McDonnell, Thomas, Onoja, Anthony, Vuilleumier, Nicolas, Banks, Rosamonde E, Cockwell, Paul, Fraser, Simon D.S., Saleem, Moin, Wheeler, David C., Geifman, Nophar, Kalra, Phillip A. and Taal, Maarten W. (2026) Sex associated biomarker differences in CKD progression and mortality. Clinical Journal of the American Society of Nephrology. (doi:10.2215/CJN.0000000979).
Abstract
Background: males with chronic kidney disease (CKD) experience worse outcomes than females, a difference not fully explain ed by comorbidities or sociocultural factors. We explored whether sex-based differences in biomarkers could account for this difference in risk.

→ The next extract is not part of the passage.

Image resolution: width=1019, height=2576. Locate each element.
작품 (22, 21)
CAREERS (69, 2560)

Methods: our study included 1,680 male and 1,204 female participants with non-dialysis-dependent CKD and 84 controls from NURTuRE-CKD, a prospective multicentre cohort study. Twenty-one biomarkers relating to kidney injury and fibrosis, inflammation, and cardiovascular stress were measured. Outcomes were kidney failure (estimated glomerular filtration rate (eGFR) <15 ml/min/1.73 m2 or kidney replacement therapy) and all-cause mortality. Multivariable Cox and Fine and Gray models assessed outcomes by sex. ANCOVA compared biomarker values between males and females adjusted for eGFR and urine albumin to creatinine ratio (UACR).

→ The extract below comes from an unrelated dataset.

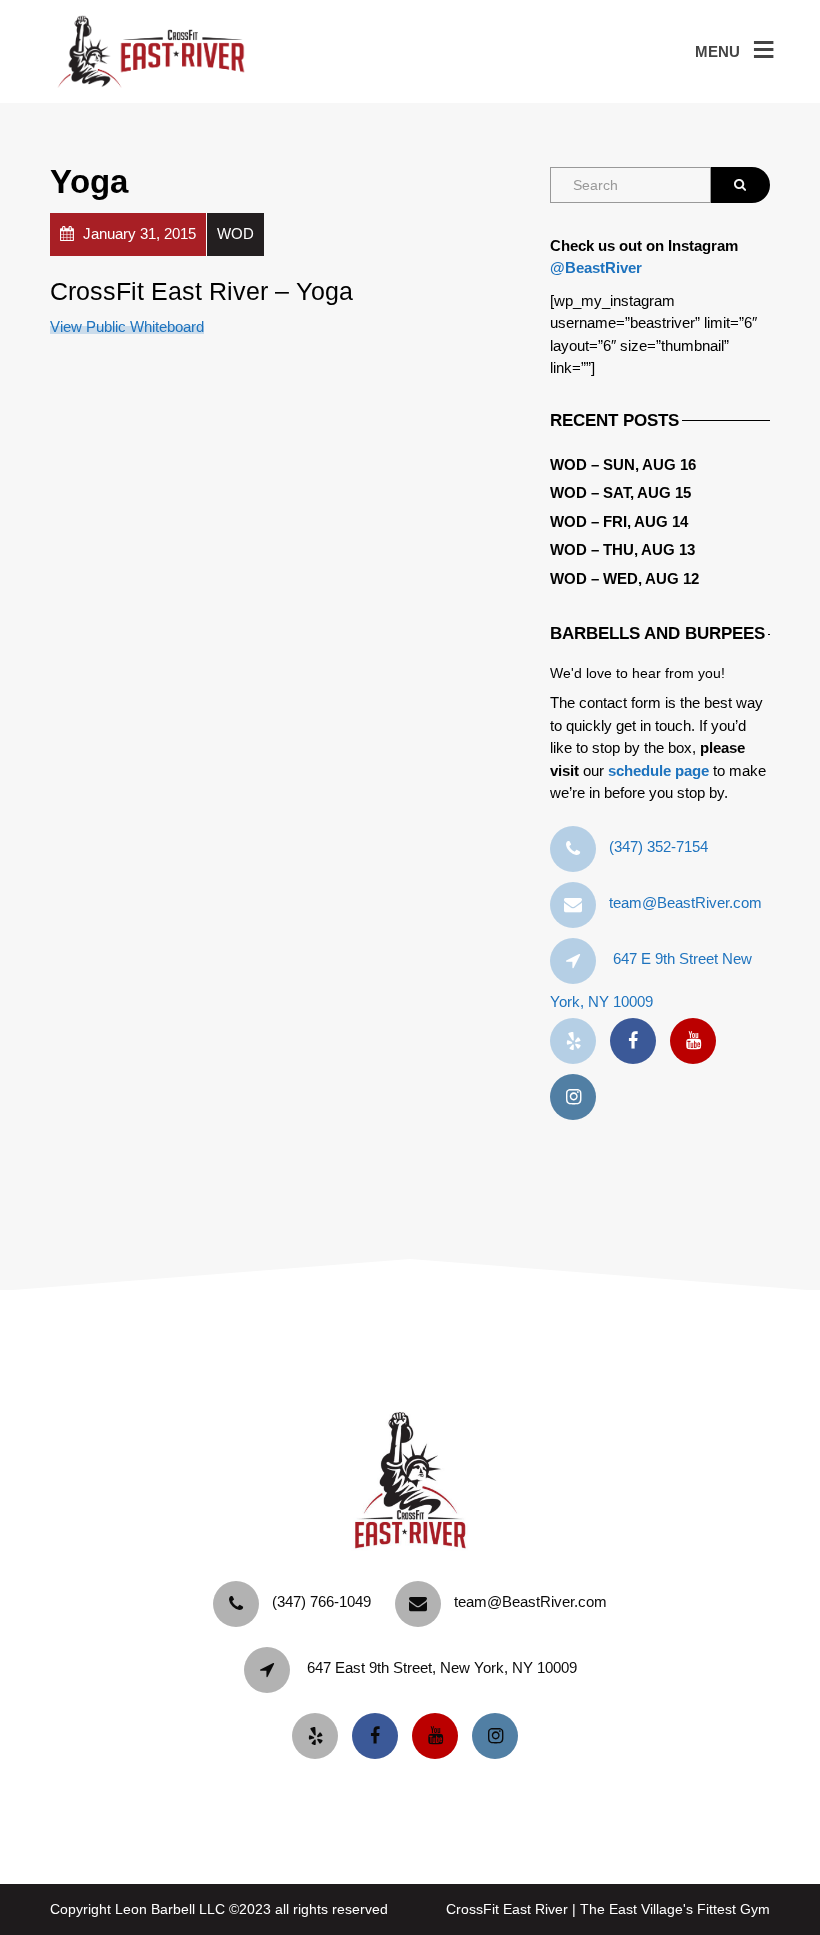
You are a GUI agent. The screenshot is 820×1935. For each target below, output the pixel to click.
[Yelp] (578, 1041)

Results: sex differences in biomarker concentrations were observed in both controls and CKD participants. In male controls, higher levels of urinary Vascular Endothelial Growth Factor, Tissue Inhibitor of Metalloproteinases-1 and blood Neutrophil Gelatinase-Associated Lipocalin, soluble Cluster of Differentiation 40, soluble Cluster of Differentiation 40 Ligand, soluble Tumour Necrosis Factor Receptor 1, Monocyte Chemoattractant Protein-1, and High-Sensitivity Cardiac Troponin T were observed. In males with CKD, additionally higher levels of urine Collagen Type I Alpha 1, blood Kidney Injury Molecule-1, Growth Differentiation Factor-15, and N-terminal pro-B-type Natriuretic Peptide. were noted, while females with CKD showed higher urinary Osteoactivin, KIM-1, Matrix Metalloproteinase-9 and blood Fibroblast Growth Factor-23, concentrations. In Cox proportional hazards models adjusted for demographics, kidney function, comorbidities, social factors, and medications, male sex was associated with a higher risk of kidney failure (hazard ratio (HR) 1.28, 95% confidence interval (CI): 1.09–1.50) and mortality (HR 1.29, 95% CI: 1.05–1.60). Male sex was no longer associated with higher risk after adjustment for biomarker differences, kidney failure (HR 1.18, 95% CI: 0.97, 1.43) and mortality (HR 1.17, 95% CI: 0.98, 1.58).
Conclusions: male sex was associated with a higher risk of kidney failure and mortality, despite adjustment for demographic, clinical, and treatment factors. Males had higher levels of inflammatory and extracellular matrix deposition biomarkers. In contrast, females showed higher levels of matrix turnover and degradation markers. After adjustment for these biomarker differences, the elevated risk associated with male sex was eliminated, suggesting a biological basis for the observed sex difference in outcomes.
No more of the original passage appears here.